3. Purge: The next step -- paring down your stuff -- is the most important. First, toss anything broken or expired. Return borrowed items to their owners. If you own multiples of something, donate the duplicates or sell them. Analyze how often things get used. Are you storing camping equipment from when your college-age kids were Cub Scouts? Time to get rid of it.
Find ways to downsize bulky items. Rather than storing mostly empty paint cans for future touch-up jobs, keep a mason jar-size container of each leftover paint, labeled with the brand, color name and finish.
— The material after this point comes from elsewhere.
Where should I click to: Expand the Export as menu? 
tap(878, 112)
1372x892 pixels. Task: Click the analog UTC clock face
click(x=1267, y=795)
4. Spruce up the space: While the garage is bare, give it a thorough cleaning. Kristin Long, who owns the company The Organizational Specialists, recommends adding durable floor tiles or a fresh coat of paint. Making the garage more visually appealing will inspire you to keep it tidy.
While you're at it, wipe down all the warm-weather gear that is going to get stashed for the next eight months.
5. Build upward: Look at what's left and figure out where it will live in the garage, placing the most frequently used stuff in the most accessible locations. Install shelving to add vertical storage and get things off the floor.
Clear bins are best so you can see what's inside. Snap-together plastic shelves sold at any big-box store will work too.
Use hooks to hang ladders, bikes, shovels and rakes. Mount pegboard on the wall to keep tools out of kids' reach, and put dangerous substances like pesticides on high shelves.
A ceiling storage system such as Hy-Loft, Racor Hydraulics Lifts or Onrax allows you to stash stuff you only access once or twice a year, such as cushions for outdoor furniture.
If you do woodworking or crafts, metro shelving on wheels gives you the flexibility to move supplies into the center of the garage or driveway.
6. Label everything: Label containers using a Sharpie or other permanent method. Be sure to label the container, not the shelf, so when bins get moved, items are still put in the correct place.
7. Maintain: Just as you take the car in for an oil change every 5,000 miles, when you start to see clutter accumulating, it's time to do garage maintenance.
If you buy something new, something else has to go. When you take an item out to use it, put it away immediately after you're done.